Selain itu, dalam revisi juga ada kewenangan bupati, wali kota dan gubernur di Papua untuk memberikan alokasi biaya Otsus kepada rakyat original Papua. Ia menekankan rata-rata kabupaten paling rendah dapat Rp140 miliar per tahun sehingga tak ada argumen bagi bupati dan wali kota untuk tidak mengalokasikannya ke bagian pendidikan.
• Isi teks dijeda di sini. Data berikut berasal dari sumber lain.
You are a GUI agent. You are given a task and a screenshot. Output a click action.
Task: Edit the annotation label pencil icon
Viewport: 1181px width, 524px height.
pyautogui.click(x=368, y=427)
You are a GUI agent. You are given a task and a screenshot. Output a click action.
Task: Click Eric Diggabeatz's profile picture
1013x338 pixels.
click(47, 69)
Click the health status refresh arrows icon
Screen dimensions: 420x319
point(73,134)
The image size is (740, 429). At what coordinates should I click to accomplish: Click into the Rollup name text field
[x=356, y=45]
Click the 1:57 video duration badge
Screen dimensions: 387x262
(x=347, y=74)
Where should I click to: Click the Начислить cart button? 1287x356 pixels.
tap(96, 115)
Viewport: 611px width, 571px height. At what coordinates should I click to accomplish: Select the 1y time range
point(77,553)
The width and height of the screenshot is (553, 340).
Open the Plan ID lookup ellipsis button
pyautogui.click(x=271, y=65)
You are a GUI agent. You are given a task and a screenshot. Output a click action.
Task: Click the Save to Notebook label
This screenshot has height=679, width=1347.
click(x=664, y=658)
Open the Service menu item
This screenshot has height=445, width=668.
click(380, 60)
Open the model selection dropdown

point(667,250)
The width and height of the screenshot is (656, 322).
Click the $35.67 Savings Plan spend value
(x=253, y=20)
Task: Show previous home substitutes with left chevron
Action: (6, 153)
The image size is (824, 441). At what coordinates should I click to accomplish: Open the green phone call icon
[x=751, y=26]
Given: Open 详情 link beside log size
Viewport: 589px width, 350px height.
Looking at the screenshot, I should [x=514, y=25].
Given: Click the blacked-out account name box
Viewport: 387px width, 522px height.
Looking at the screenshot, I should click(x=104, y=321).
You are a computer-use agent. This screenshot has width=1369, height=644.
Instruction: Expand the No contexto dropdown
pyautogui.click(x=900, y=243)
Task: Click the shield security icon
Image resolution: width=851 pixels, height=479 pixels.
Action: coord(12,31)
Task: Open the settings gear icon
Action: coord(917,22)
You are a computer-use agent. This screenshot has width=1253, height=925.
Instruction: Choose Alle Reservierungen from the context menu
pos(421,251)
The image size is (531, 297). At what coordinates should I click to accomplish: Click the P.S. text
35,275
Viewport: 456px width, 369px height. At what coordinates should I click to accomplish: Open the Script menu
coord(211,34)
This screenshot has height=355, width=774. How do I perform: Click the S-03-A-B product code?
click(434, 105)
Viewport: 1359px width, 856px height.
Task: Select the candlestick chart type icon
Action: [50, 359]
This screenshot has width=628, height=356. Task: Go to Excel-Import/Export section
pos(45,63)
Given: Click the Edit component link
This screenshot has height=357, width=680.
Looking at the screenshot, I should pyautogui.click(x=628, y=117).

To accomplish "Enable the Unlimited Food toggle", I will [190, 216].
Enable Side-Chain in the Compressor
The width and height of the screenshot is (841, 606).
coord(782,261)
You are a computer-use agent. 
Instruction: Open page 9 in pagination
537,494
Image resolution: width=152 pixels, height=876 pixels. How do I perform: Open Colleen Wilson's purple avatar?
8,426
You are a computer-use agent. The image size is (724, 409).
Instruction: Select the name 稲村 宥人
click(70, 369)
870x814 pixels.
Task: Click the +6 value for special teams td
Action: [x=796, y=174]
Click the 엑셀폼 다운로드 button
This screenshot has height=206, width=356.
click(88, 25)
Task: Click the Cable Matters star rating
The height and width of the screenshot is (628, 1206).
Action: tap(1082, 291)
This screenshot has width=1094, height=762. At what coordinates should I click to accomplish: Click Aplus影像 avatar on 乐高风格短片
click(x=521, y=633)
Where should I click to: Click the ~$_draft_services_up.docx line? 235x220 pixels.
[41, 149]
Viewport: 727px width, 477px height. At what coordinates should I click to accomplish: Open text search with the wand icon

"Dengan memberikan subsidi kepada sekolah-sekolah, sehingga para siswa orang original Papua itu bisa menempuh pendidikan cuma-cuma mulai dari PAUD, SD, SMP, hingga SMA/SMK,” jelas Yan.
Yan memahami patokan Otsus Papua lantaran bagian dari Panitia Khusus. Menurut dia, jika menghitung jumlah pelajar sekolah di seluruh Papua, maka anggarannya tetap cukup untuk biaya pendidikan gratis.
Dengan demikian, diharapkan Otsus dipindahkan dari provinsi ke kabupaten/kota dengan tujuan pendidikan dan kesehatan itu bisa terakomodir.
“Jadi, saya harap, siswa-siswi di Papua jangan sampai diprovokasi untuk melakukan aktivitas demo nan bukan murni lantaran kemauan mereka. Tetapi, lantaran ditunggangi oleh kepentingan elit politik tertentu," ujar Yan.
Bagi dia, program MBG sebagai corak perhatian ekstra dari Prabowo untuk menjamin keberlangsungan hidup generasi emas Indonesia. Hal itu khususnya generasi Papua di masa nan bakal datang.
“Demikian, dari sisi pertumbuhan SDM, mereka mendapat asupan gizi nan baik, berkembang dengan baik dan suatu saat SDM itu bakal kembali membangun daerahnya, kelompoknya, keluarganya dan dirinya,” tutur Yan.
Yan juga berambisi agar program MBG dan pendidikan cuma-cuma tak dibenturkan. Ia menyoroti sebaliknya alokasi biaya Otsus nan sudah diberikan pemerintah pusat selama ini dapat dimaksimalkan dan bisa digunakan tepat sasaran. Kata dia, sebaiknya lebih unik diprioritaskan untuk pendidikan dan pelayanan kesehatan.
“Saya minta aktivitas demo nan sifatnya provokatif seperti ini jangan sampai terus menerus muncul ke permukaan dan membangun opini nan tidak betul dan membingungkan rakyat di Papua," ujar Yan.
Lebih lanjut, dia menuturkan agar para murid, orang tua siswa dan masyarakat di Papua bisa beri perhatian kepada para kepala wilayah terpilih untuk konsisten melaksanakan pendidikan cuma-cuma melalui pembiyaan Otsus. Ia mengimbau jika ada patokan nan menghalang biaya Otsus biayai pendidikan dan kesehatan maka agar diberitahukan ke wakil rakyat di parlemen.
"Tolong beritahu kami agar meminta pemerintah pusat untuk merevisi aturannya sehinga mempermudah alias memberikan keleluasaan dalam pembiayaan dua program strategis di Papua dari sumber biaya Otsus,” kata Yan.
Halaman Selanjutnya
Namun, patokan direvisi pada 2021 dengan dibalik jadi 80 persen untuk kabupaten/kota dan 20 persen provinsi.